Tras cruzar la frontera a Portugal, la primera obligación es gestionar el pago de las autopistas, puesto que muchas de ellas permiten tan solo hacerlo electrónicamente. No hay peajes, sino portalones con cámaras dónde comprueban si has pagado, y si no… ¡Pues receta que también llega a España! Entrando a Portugal por  la A-25 hay un Welcome Point en el área de servicio de Alto de Leomil (Vilar Formoso) y allí se puede pagar.

La primera noche en Oporto la pasamos en un hotel que, por motivos laborales, debíamos conocer. Pero la siguiente, después de un día intenso recorriendo la ciudad y alguna de sus bodegas, dormimos en nuestra furgo. La ciudad tiene varias opciones donde aparcar (y pernoctar) relativamente cerca del centro (unos 15/20 minutos andando) en los márgenes del río y dónde es habitual encontrar furgos y autocaravanas. Como siempre, cuando dormimos en ciudades procuramos ser lo más discretos posible (¡imprescindible el poty!).

No pretendemos escribir una guía exhaustiva de Oporto, tan solo recogeremos algunas direcciones que a nosotros nos encantaron.
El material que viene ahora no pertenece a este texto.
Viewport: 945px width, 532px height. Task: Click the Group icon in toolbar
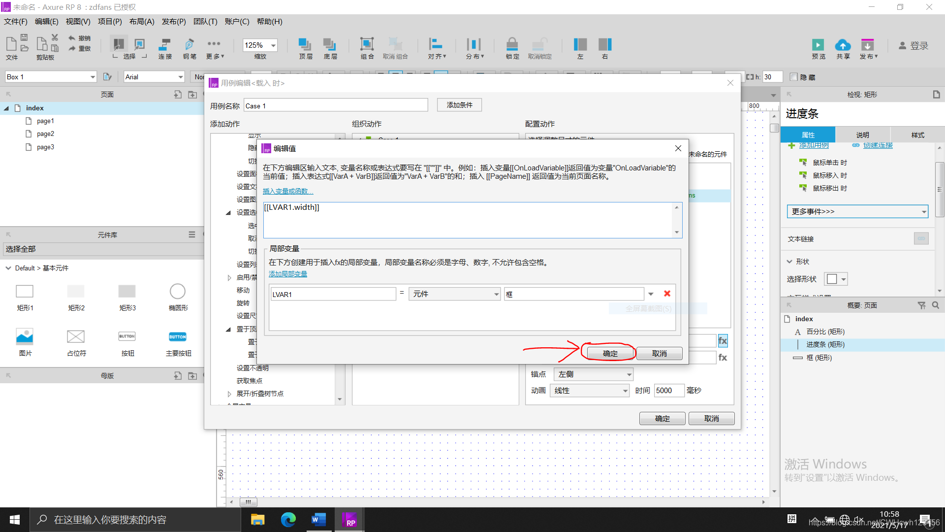click(367, 45)
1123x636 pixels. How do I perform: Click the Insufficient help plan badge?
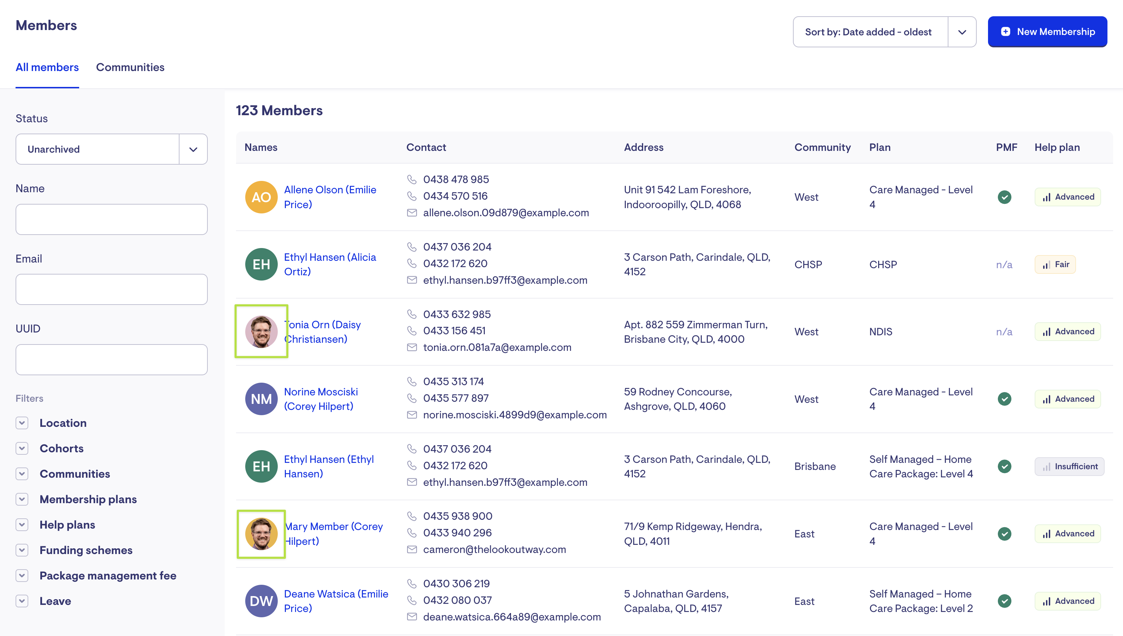pyautogui.click(x=1069, y=466)
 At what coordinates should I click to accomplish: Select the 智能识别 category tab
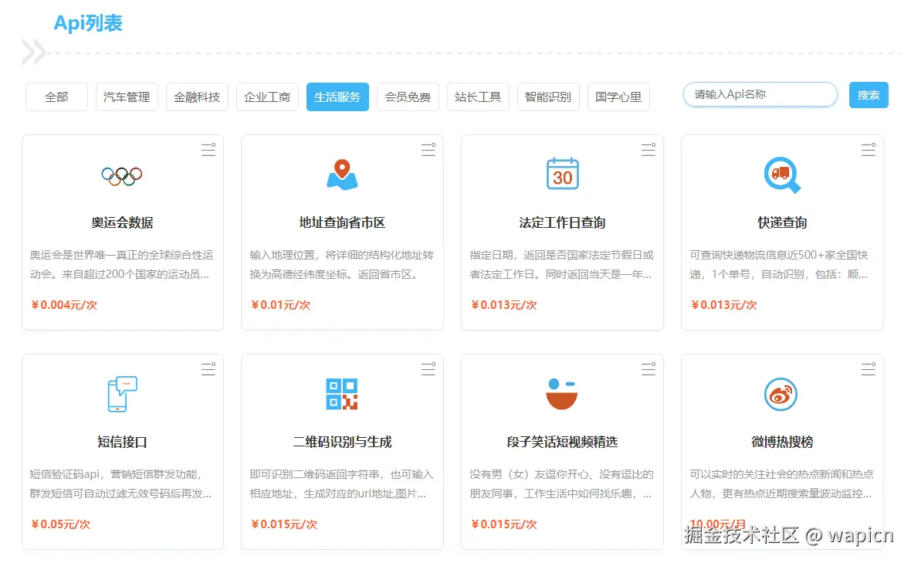pyautogui.click(x=548, y=97)
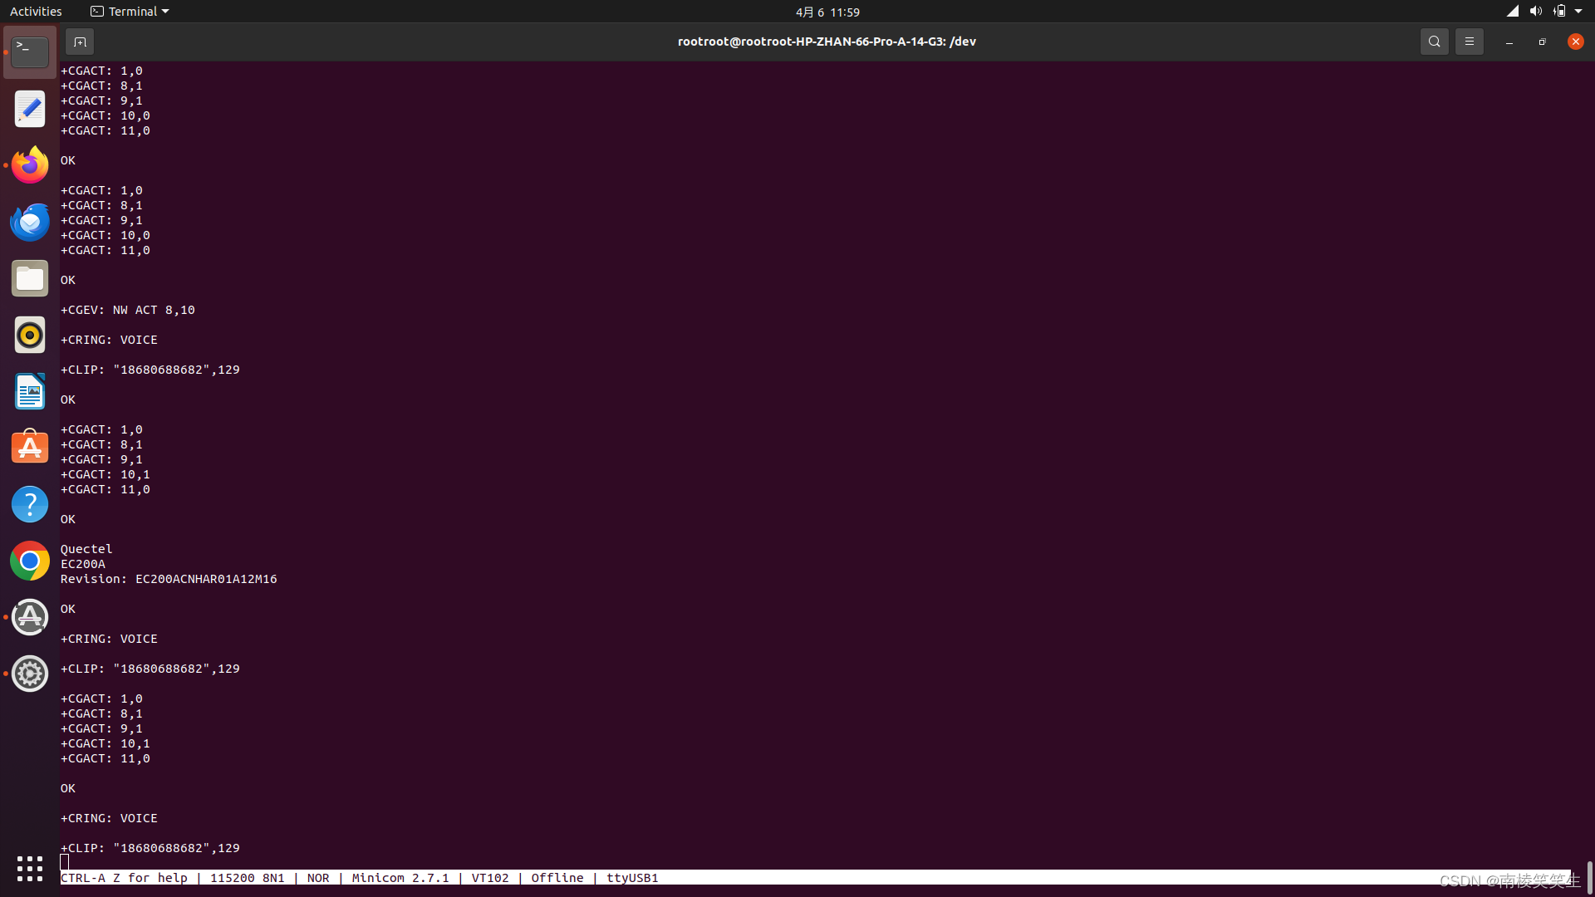1595x897 pixels.
Task: Show Applications grid button
Action: point(30,868)
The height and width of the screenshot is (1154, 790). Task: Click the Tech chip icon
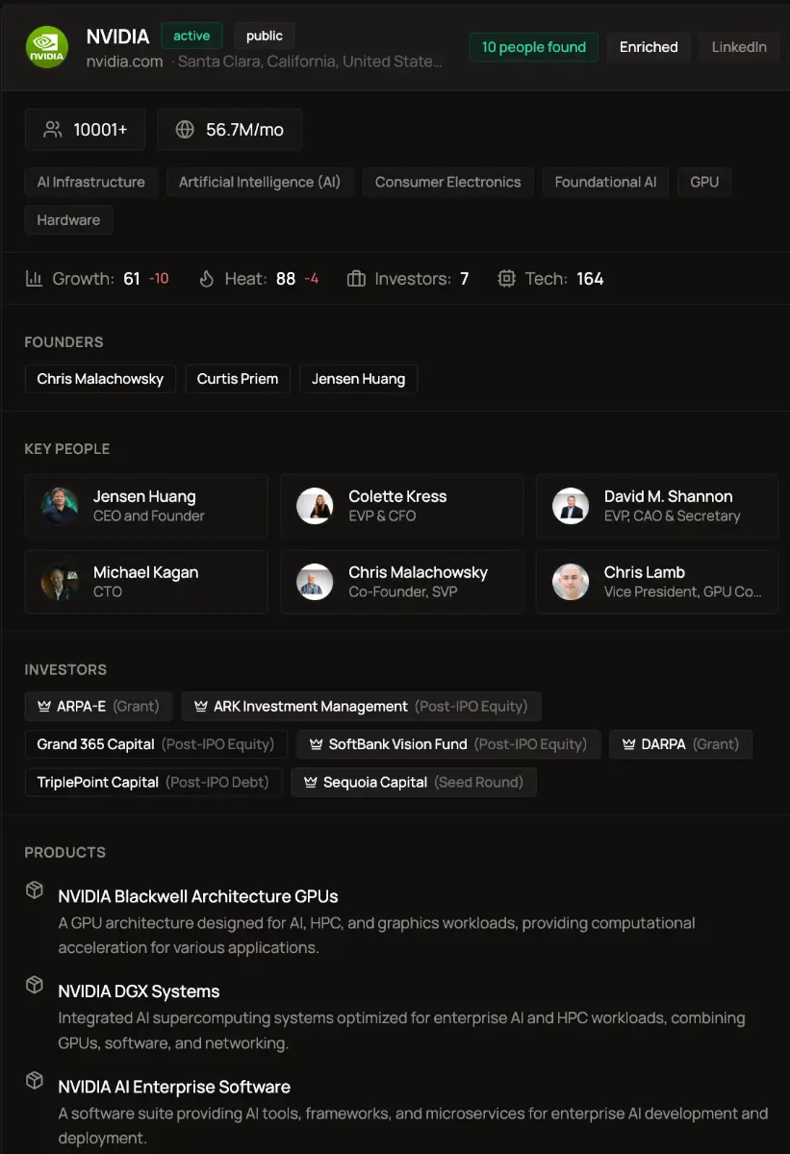(506, 278)
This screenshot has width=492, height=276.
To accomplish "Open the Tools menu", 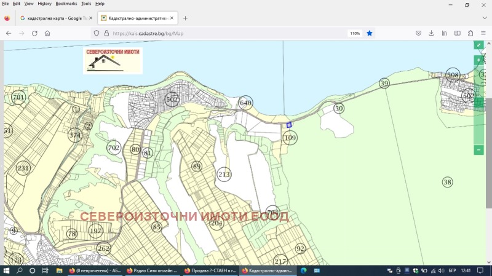I will click(86, 4).
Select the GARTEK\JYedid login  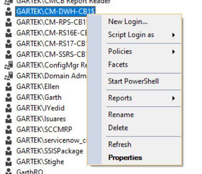[x=40, y=108]
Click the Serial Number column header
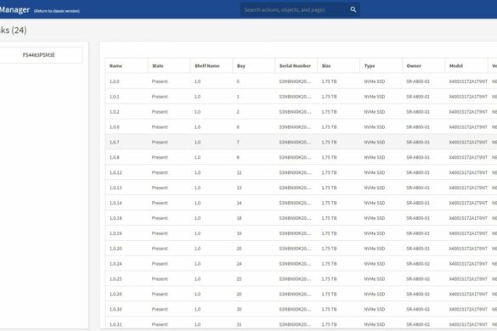This screenshot has width=497, height=331. (295, 66)
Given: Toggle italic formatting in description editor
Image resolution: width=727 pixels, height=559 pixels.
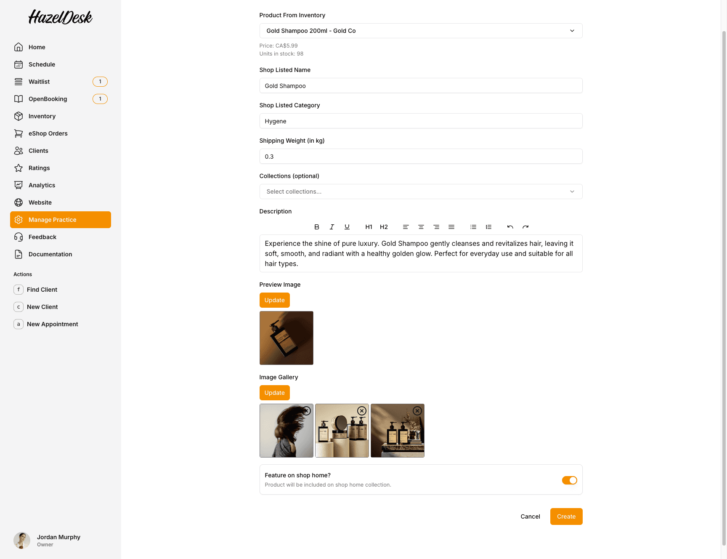Looking at the screenshot, I should point(332,227).
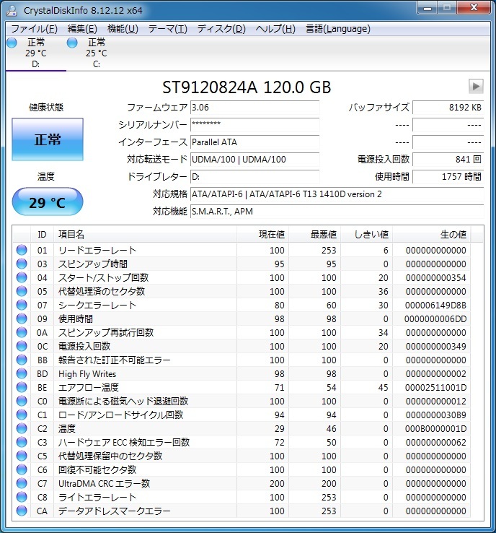
Task: Click status orb for シークエラーレート row
Action: point(22,306)
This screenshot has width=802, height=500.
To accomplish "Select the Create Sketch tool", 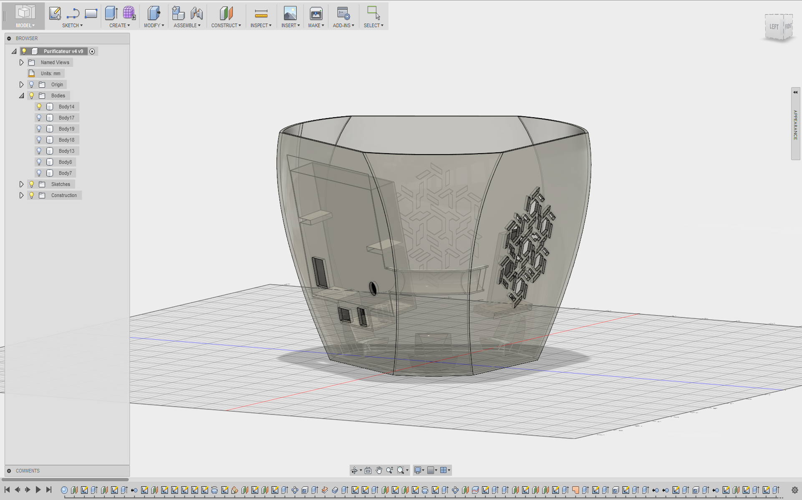I will click(54, 13).
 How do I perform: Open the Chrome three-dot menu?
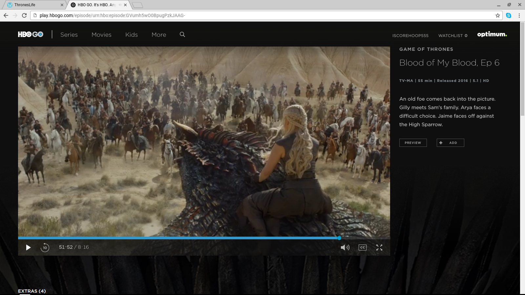click(519, 15)
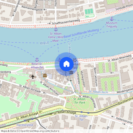Click the Basel Schifflände-Muttenz ferry route label
Screen dimensions: 133x133
pos(81,33)
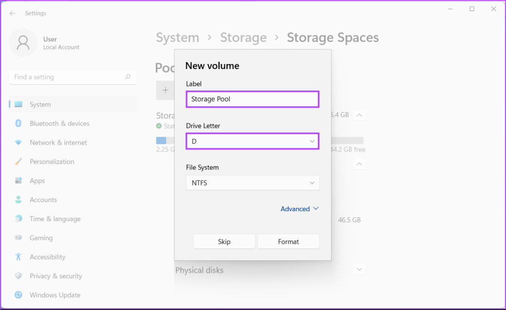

1.- Adega de Sai Nicolau. A estas alturas quienes leéis este blog y seguís nuestras RRSS sabéis de sobra que nos pierde la comida. Nos hablaron de este restaurante y fue un acierto. Es imprescindible reservar dado que se trata de un pequeño y concurrido restaurante en Ribeira, es decir, la zona del río. Atención al pulpo rebozado.

2.- Seguimos comiendo. No se puede visitar Oporto y no probar la francesinha. Los viajes son para pasarlo bien y dejarse de ataduras o, en este caso, no pensar en las calorías. Hablamos de una auténtica bomba: un sándwich relleno de embutido (jamón, mortadela…) y carne (ternera o cerdo), cubierto con queso gratinado y con una salsa picante… por si fuera poco en algunos sitios ¡la sirven con huevo!. La lista de locales que anuncian preparar ‘LA MEJOR’ es infinita, pero nosotros recomendamos elegir cualquier tasca, por ejemplo, Churrasqueira Moura (Rua do Almada, 219-223). Una buena señal es que está hasta la bandera de locales.

3.- Más recomendaciones. Subir a la última planta del edificio situado en el número 178 de Rua de Passos Manuel y descubrir Maus Hábitos. Fue una casa okupa y, desde hace más de quince años, es uno de los locales con más rollo de la ciudad. Las vistas son muy especiales, combina restaurante, café y sala nocturna. Ah, y los camareros, al menos ese día, fueron encantadores. Las plantas de abajo siguen siendo un aparcamiento de coches.

4.- Alejarse de las tiendas gourmet de nuevo cuño y elegir las de toda la vida. En Rua do Bonjardim hay algunas de ellas especializadas en bacalao, quesos, vinos, café… A nosotros nos encantó, entre otras, O pretinho do Japao. Y volvimos cargados de latas de sardina, paté de bacalao y salmón, así como quesos buenísimos y pan para acompañar.

Además es de obligada visita el Mercado do Bolhao. ¡Impresionante!

Pese a haberse convertido en una ciudad, como decíamos, abarrotada de turismo, el encanto de Oporto reside en esa parte decadente que, por fortuna, todavía conserva. Mantened los ojos bien abiertos porque todavía es posible encontrar tiendas antiguas especializadas, por ejemplo, en escobas y cepillos. Eso sí, con cierto lavado de cara. Una muestra es Escovaria de Belomonte, fundada en 1927.

Nosotros huimos de las filas, de modo que no aguardamos ni accedimos a la archiconocida Librería Lello, inspiradora de algunos de los episodios de Harry Potter. No somos fans de los lugares llenos hasta la bandera ni tampoco del pequeño mago, aunque sabemos que es un espacio bellísimo porque estuvimos hace mucho tiempo.

5.- Pasear sin rumbo fijo, subir y bajar cuestas. Hacerlo aunque, como nos sucedió a nosotros, llueva a mares. En ese caminar impenitente conviene acercarse hasta la zona vertebrada por la calle Miguel Bombarda. Allí se concentran galerías de arte y multiespacio 100% interesantes.

Nos gustó mucho, por ejemplo, Early Made. Combina diseño, artesanía y moda 100% fabricados en Portugal. Además, tiene un patio al fondo en el que se puede tomar un café.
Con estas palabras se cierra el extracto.